Implementing Celery for Async Work Order Batching: Resolving Duplicate Ingestion on Broker Failover

When routing parsed maintenance tickets into a CMMS, the move from synchronous validation to asynchronous execution introduces one sharp failure point: broker connection loss during task acknowledgment. Facilities managers and maintenance engineers repeatedly report duplicate preventive maintenance routes after a network blip or a Redis restart. The Celery worker finishes a batch of work orders but never gets to acknowledge it before the broker drops the connection, so on reconnect the broker redelivers the same payload and the async batch processing stage writes the records a second time. This page isolates the exact configuration flaw and gives a deterministic fix you can paste into a running pipeline.

Incident Profile

The symptom is a duplicate key integrity error in the ingestion worker, raised seconds after a broker reconnect rather than during steady-state load. During a failover event the Celery worker log shows a recognizable sequence: the task is received, marked succeeded locally, then received and run a second time once the connection recovers.

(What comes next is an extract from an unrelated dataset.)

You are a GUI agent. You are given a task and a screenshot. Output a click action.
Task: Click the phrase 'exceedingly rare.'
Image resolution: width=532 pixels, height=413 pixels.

[2024-05-12 08:14:22,103: WARNING/MainProcess] Connection to Redis lost: Retry (0/20) now.
[2024-05-12 08:14:22,105: INFO/MainProcess] Task cmms_pipeline.batch_work_orders[8a3f-4c1d] received
[2024-05-12 08:14:22,410: INFO/MainProcess] Task cmms_pipeline.batch_work_orders[8a3f-4c1d] succeeded in 0.305s
[2024-05-12 08:14:23,001: WARNING/MainProcess] Connection to Redis lost: Retry (1/20) now.
[2024-05-12 08:14:25,112: INFO/MainProcess] Task cmms_pipeline.batch_work_orders[8a3f-4c1d] received
[2024-05-12 08:14:25,415: ERROR/MainProcess] IntegrityError: duplicate key value violates unique constraint "work_orders_pkey"

Two log lines give it away: the same task id (8a3f-4c1d) is received twice, and the database raises IntegrityError only on the second run. The task completed its work the first time, but the acknowledgment (ACK) never reached the broker because the connection was already gone. On recovery the broker still held the message in its unacknowledged set and redelivered it.

Root Cause Analysis

Celery defaults to early acknowledgment (task_acks_late=False). With late acknowledgment disabled, the broker considers a task consumed the instant it is delivered to the worker — before the task function has run, let alone committed. If the broker restarts or the connection partitions before the worker can confirm the work, the message is still sitting in the broker’s unacknowledged queue and is redelivered the moment the worker reconnects.

That redelivery is not a bug to be eliminated; in any distributed broker it is a guarantee you design around. The real defect here is that the ingestion task is not idempotent. The CMMS database has no native message-id tracking, so it cannot tell a redelivered batch apart from a genuinely new one, and a naive INSERT raises IntegrityError (or, worse, silently duplicates rows if the table has no unique constraint). Broker-level deduplication alone cannot close this gap — the contract has to be enforced at the boundary where rows are written.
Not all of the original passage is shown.